One of the things I like about graphic novels is reading them many times to look for something different each time.  I think I have read "Chicken with Plums" 4 or 5 times, the last time just yesterday.

Nassar Ali, one of Satrapi's great-uncles, died 11 years before Satrapi was born.  So she never knew Nassar Ali, and yet she heard stories about him and his life from her family.  I am envious of the oral tradition of her family.  My father is the only survivor of my parent's generation of my immediate family, and because we didn't record the stories we were told about others in our family, we are losing all those family stories.  There have been times when I have asked the family to write down those stories, but we haven't and now it is too late.

Chicken with plums is a dish that Nassar Ali loved for his mother to make, and it represents the pleasure one experiences through love.  He has known love, but in November 1958 he has an experience that leads him to believe he will never experience love ever again, and he decides to die.  

Bottom half of page 17, "Chicken with Plums" by Marjane Satrapi
Nassar Ali is a musician.  He plays the tar, which you see in the pictures on this page.  He is renown for his music, which others cherish because of the emotions they feel when listening.  But his beloved tar has been broken, and he can't find pleasure in making music with any other tar.

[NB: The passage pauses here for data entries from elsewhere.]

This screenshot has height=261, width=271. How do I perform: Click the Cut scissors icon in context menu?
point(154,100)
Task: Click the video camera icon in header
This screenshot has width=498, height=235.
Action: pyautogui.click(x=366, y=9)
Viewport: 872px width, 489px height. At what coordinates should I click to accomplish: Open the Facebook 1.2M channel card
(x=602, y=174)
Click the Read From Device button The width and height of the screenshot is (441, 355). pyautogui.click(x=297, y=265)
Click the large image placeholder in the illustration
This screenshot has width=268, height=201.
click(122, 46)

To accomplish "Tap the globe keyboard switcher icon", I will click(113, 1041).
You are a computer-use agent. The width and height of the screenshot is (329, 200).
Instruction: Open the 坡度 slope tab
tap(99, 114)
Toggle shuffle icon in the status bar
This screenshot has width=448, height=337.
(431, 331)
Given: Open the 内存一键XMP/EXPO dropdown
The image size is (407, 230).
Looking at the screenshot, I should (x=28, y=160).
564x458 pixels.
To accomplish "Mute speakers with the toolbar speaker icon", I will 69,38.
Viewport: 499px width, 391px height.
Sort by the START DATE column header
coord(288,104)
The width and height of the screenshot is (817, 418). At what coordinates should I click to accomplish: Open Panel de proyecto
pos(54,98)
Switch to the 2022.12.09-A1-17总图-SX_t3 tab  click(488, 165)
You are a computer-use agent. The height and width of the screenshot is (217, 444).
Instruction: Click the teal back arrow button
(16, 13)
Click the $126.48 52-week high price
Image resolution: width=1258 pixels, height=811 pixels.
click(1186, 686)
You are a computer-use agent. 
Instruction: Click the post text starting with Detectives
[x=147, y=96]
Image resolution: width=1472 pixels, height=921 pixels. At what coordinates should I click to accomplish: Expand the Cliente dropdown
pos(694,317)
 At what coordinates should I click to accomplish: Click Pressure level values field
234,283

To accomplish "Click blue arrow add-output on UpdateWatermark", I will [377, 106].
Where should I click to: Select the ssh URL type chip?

Of course, the tar and the music are just symbols for what he has really lost.  Through flashbacks and glimpses into the future, Satrapi tells us Nassar Ali's story, how he became a musician and how that kept him from marrying the woman he loved, what his relationship was like with his brother and mother, and now about his relationship with his wife and children.

Even while I mourn for Nassar Ali and his inability to accept the love that is offered to him, I still laugh when little Mozzafar asks for opium and Sophia Loren arises from the dish of chicken with plums.

The most startling image for me in the book is the day that Nassar Ali decides to die.  It is the day of my birth. That page takes my breath away every time I see it.